[Start of section]
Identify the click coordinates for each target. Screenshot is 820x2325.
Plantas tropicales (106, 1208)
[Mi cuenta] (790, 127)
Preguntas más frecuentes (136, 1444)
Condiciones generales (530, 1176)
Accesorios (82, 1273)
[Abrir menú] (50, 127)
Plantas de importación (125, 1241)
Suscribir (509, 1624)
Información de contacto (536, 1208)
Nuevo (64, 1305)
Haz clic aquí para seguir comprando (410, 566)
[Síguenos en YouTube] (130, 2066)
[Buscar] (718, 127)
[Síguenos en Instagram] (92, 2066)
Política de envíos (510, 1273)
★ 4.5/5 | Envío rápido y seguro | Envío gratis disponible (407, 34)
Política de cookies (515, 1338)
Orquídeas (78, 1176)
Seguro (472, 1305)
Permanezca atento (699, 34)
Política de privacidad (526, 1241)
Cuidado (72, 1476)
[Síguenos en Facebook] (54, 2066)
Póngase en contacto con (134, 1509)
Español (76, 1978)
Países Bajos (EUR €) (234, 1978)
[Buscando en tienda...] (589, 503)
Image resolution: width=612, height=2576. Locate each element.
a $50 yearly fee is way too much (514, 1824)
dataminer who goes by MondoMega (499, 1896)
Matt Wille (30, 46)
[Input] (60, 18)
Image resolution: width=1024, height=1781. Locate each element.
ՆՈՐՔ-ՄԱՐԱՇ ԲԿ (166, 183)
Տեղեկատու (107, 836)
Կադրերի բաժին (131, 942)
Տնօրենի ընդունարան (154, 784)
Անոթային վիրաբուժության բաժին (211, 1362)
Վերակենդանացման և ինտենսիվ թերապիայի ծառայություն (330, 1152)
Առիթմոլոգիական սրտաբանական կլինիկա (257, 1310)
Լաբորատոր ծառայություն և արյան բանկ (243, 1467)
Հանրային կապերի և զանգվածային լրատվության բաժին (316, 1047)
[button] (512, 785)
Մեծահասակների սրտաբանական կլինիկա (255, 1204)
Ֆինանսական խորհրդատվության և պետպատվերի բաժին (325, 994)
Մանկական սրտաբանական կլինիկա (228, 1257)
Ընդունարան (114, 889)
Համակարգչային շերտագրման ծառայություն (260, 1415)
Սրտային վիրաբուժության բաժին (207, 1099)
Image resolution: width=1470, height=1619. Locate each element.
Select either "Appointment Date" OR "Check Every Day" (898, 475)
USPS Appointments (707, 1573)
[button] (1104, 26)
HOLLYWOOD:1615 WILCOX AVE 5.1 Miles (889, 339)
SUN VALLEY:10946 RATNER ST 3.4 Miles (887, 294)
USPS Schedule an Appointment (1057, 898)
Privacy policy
[End of section]
Every line with the word "each" in it should be copied from the listing above.

● RESULT OF THIS EXERCISE:
Identify the click coordinates for each target. Screenshot is 820x2325.
Image resolution: width=612, height=2576. Locate each element.
Image resolution: width=1024, height=1781. Locate each element.
Image resolution: width=1470, height=1619. Locate each element.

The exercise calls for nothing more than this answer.